2) Since Christ championed the poor, we should help them too. This will piss off an awful lot of hard left readers, but the simple fact is, America is a Christian nation, and while that has negative connotations in some circles, it shouldn't be perceived as evil. Hell, I'm Christian, and what goes on in the Religious Right offends me, too. But Christ's teachings about "Do unto others" and the other rules he set forth for living in a state of grace hold deeper meaning to most Christians, the ones you meet everyday in stores and at the PTA. They really Do believe that the poor need our help. This message gets warped by the economic royalists as "the poor are all about handouts," which distracts attention from the real reasons middle class families can't get ahead: the profiteers and pirates of the corporate classes.

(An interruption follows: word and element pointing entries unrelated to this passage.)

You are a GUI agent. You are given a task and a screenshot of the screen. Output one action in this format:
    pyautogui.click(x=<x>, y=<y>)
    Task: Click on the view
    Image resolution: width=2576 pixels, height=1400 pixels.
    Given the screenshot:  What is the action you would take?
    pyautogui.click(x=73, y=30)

3) If you leave me alone, I'll leave you alone. True dat. I think most families, apart from the gossip aspect, are happy not to know what their neighbors are up to, because it makes them fair game for intrusion themselves. This gets corrupted by the economic royalists into the pro-life logical fallacies and the pro-gun "from my cold dead hands" trope. I'm not sure why. I think it has to do with another distraction, possibly as government and the rich explore how to exploit the new technologies available for intrusion into control and economic devastation. But that's just a guess.

4) Finally, I'll have what he's having. Pretty simple, this is about not just fairness, but comparative greed. We all know this as "Keeping up with the Joneses." Naturally, as any TV watcher will tell you, this gets exploited by the economic royalists to create a need where none exists (really, if a Prius can get you from point A to point B, why would you need a Hummer?), which is the linchpin mechanism that feeds all the other exploitations I've listed above.

So this really is simple. And hard. And confusing. But once you grasp it, you can go with it.